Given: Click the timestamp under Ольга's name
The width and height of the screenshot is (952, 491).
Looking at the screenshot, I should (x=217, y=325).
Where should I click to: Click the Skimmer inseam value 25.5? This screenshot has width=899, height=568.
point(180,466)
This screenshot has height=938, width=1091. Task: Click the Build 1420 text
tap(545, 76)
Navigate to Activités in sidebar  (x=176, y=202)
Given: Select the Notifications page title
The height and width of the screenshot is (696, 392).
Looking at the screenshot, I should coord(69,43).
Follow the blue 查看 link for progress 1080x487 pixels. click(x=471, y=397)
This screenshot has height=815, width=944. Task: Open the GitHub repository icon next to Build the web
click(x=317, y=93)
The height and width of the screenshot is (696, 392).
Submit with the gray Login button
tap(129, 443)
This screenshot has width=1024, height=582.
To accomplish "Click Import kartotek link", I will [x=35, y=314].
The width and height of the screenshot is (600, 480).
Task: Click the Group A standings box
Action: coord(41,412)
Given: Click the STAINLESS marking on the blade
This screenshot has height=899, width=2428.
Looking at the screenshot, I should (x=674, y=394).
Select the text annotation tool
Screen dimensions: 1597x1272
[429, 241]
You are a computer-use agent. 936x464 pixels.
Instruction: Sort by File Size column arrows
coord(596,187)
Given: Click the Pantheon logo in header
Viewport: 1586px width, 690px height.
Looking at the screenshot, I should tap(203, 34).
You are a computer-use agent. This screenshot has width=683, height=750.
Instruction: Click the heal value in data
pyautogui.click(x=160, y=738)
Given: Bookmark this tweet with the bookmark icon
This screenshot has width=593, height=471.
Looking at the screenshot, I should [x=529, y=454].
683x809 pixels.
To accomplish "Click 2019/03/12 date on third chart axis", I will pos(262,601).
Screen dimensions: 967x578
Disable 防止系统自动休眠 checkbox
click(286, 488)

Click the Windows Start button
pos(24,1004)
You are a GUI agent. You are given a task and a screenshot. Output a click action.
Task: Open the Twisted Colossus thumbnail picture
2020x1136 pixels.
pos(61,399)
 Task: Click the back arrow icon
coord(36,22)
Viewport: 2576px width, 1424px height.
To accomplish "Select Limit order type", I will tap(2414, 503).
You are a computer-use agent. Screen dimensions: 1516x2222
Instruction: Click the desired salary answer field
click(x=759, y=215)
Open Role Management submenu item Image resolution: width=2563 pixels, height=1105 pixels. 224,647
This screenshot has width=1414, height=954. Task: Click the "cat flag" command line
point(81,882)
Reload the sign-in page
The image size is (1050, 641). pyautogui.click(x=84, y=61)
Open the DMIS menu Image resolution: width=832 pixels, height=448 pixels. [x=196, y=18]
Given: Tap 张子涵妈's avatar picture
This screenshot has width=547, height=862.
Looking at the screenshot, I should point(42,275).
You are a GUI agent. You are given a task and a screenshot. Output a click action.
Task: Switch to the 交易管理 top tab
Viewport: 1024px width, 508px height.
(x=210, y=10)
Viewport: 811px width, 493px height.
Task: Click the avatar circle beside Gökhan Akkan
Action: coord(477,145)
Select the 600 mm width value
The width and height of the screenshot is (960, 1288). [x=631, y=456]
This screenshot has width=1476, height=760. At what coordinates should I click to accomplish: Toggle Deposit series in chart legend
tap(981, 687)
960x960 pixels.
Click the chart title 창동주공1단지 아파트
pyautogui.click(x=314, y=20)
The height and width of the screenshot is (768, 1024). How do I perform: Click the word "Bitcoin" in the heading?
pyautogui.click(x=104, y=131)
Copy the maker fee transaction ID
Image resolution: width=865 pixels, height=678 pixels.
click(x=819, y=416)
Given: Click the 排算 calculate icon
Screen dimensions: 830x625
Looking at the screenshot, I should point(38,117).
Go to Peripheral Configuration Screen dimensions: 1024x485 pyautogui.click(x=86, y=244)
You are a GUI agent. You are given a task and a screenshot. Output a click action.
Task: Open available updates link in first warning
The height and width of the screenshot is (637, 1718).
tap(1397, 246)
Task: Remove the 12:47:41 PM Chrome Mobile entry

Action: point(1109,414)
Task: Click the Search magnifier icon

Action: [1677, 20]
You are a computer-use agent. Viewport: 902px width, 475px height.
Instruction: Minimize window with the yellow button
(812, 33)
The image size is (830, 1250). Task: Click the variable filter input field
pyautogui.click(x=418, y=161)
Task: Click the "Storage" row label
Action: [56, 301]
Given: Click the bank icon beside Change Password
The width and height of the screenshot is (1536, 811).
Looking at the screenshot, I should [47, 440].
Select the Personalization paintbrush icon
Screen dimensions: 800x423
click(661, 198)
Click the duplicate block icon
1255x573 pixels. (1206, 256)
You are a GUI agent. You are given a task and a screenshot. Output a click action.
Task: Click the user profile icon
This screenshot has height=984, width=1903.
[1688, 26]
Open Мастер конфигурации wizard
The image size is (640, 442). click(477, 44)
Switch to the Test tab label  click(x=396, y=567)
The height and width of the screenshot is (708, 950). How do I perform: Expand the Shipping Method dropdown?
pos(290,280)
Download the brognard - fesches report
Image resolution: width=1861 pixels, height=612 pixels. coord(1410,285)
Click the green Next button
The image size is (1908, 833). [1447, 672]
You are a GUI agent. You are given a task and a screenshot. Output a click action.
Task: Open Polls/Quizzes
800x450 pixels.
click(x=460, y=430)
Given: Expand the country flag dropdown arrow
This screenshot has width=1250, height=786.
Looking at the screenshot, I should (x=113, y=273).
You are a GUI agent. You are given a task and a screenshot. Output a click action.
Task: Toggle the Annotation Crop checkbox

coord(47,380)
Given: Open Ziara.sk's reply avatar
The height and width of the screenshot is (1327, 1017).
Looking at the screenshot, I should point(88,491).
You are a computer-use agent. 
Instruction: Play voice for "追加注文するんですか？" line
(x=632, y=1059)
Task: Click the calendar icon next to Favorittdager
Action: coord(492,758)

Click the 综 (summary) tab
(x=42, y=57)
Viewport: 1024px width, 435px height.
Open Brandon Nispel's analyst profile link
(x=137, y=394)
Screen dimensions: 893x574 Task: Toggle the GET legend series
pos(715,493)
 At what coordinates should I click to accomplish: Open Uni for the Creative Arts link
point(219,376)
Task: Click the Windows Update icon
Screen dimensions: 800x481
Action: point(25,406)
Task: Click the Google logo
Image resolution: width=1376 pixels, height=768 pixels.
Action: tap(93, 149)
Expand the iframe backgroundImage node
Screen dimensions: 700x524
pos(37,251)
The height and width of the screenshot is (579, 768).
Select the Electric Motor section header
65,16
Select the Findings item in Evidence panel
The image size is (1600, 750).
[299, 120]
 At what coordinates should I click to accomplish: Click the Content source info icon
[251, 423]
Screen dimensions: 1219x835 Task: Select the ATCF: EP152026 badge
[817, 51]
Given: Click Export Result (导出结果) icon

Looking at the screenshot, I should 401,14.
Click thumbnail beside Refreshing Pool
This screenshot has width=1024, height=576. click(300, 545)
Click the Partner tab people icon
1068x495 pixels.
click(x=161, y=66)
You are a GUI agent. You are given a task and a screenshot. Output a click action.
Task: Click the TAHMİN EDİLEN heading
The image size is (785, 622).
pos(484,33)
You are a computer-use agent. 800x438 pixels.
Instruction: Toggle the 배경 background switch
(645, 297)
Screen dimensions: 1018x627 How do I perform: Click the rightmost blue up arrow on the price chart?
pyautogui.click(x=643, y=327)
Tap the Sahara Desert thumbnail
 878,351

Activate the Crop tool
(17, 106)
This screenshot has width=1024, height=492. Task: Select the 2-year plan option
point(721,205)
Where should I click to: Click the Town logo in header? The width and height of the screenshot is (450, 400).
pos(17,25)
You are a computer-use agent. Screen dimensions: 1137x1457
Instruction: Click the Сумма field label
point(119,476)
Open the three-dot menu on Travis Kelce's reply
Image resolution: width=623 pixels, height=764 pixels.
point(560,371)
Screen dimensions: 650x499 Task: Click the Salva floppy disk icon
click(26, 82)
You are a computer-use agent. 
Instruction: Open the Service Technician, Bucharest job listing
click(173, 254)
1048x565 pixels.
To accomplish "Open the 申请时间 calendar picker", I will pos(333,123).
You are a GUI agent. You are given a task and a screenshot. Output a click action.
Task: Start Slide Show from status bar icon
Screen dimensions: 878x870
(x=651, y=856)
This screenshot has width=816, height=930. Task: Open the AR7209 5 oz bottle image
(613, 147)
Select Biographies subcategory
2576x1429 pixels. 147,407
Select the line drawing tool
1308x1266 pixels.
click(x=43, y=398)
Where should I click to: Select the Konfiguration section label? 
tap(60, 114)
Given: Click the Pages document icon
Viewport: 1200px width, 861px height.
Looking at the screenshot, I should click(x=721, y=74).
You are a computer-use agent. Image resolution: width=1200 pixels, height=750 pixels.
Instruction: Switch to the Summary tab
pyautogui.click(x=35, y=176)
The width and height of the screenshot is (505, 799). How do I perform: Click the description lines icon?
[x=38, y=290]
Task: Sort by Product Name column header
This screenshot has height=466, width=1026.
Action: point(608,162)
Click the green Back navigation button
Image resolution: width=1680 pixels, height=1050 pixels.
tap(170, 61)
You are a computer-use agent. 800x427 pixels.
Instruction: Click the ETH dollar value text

**YOUR GOAL**
Where the string "picture" occurs in a line of the material above, copy the whole line.

**RESULT OF THE EXERCISE**
Task: Open the Twisted Colossus thumbnail picture
Given: Tap 张子涵妈's avatar picture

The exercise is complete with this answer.